The administrative process is not frictionless. The interplay between government agency and private enterprise can burden business operations in a number of ways. Several of these are noted in this section.
Deciding whether and how to act are not decisions that government agencies reach out of the blue. They rely heavily on information garnered from business itself. Dozens of federal agencies require corporations to keep hundreds of types of records and to file numerous periodic reports. The Commission on Federal Paperwork, established during the Ford administration to consider ways of reducing the paperwork burden, estimated in its final report in 1977 that the total annual cost of federal paperwork amounted to $50 billion and that the 10,000 largest business enterprises spent $10 billion annually on paperwork alone. The paperwork involved in licensing a single nuclear power plant, the commission said, costs upward of $15 million.
Not surprisingly, therefore, businesses have sought ways of avoiding requests for data.
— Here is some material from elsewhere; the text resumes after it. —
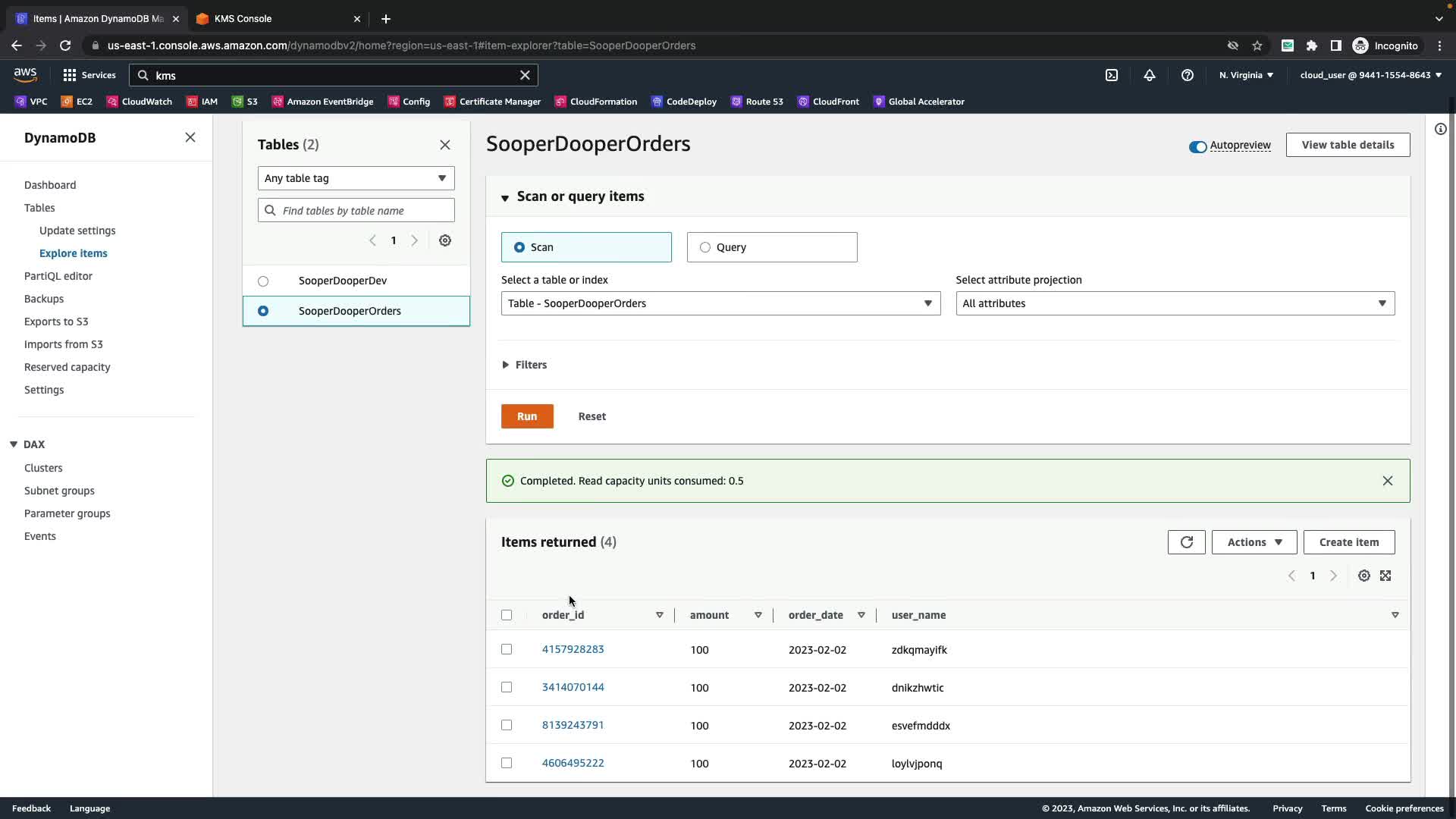This screenshot has height=819, width=1456.
Task: Select the SooperDooperDev table radio
Action: pyautogui.click(x=263, y=281)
Since the 1940s, the Federal Trade Commission (FTC) has collected economic data on corporate performance from individual companies for statistical purposes. As long as each company engages in a single line of business, data are comparable. When the era of conglomerates began in the 1970s, with widely divergent types of businesses brought together under the roof of a single corporate parent, the data became useless for purposes of examining the competitive behavior of different industries. So the FTC ordered dozens of large companies to break out their economic information according to each line of business that they carried on. The companies resisted, but the US Court of Appeals for the District of Columbia Circuit, where much of the litigation over federal administrative action is decided, directed the companies to comply with the commission’s order, holding that the Federal Trade Commission Act clearly permits the agency to collect information for investigatory purposes. 1
In 1980, responding to cries that businesses, individuals, and state and local governments were being swamped by federal demands for paperwork, Congress enacted the Paperwork Reduction Act. It gives power to the federal Office of Management and Budget (OMB) to develop uniform policies for coordinating the gathering, storage, and transmission of all the millions of reports flowing in each year to the scores of federal departments and agencies requesting information. These reports include tax and Medicare forms, financial loan and job applications, questionnaires of all sorts, compliance reports, and tax and business records. The OMB was given the power also to determine whether new kinds of information are needed. In effect, any agency that wants to collect new information from outside must obtain the OMB’s approval.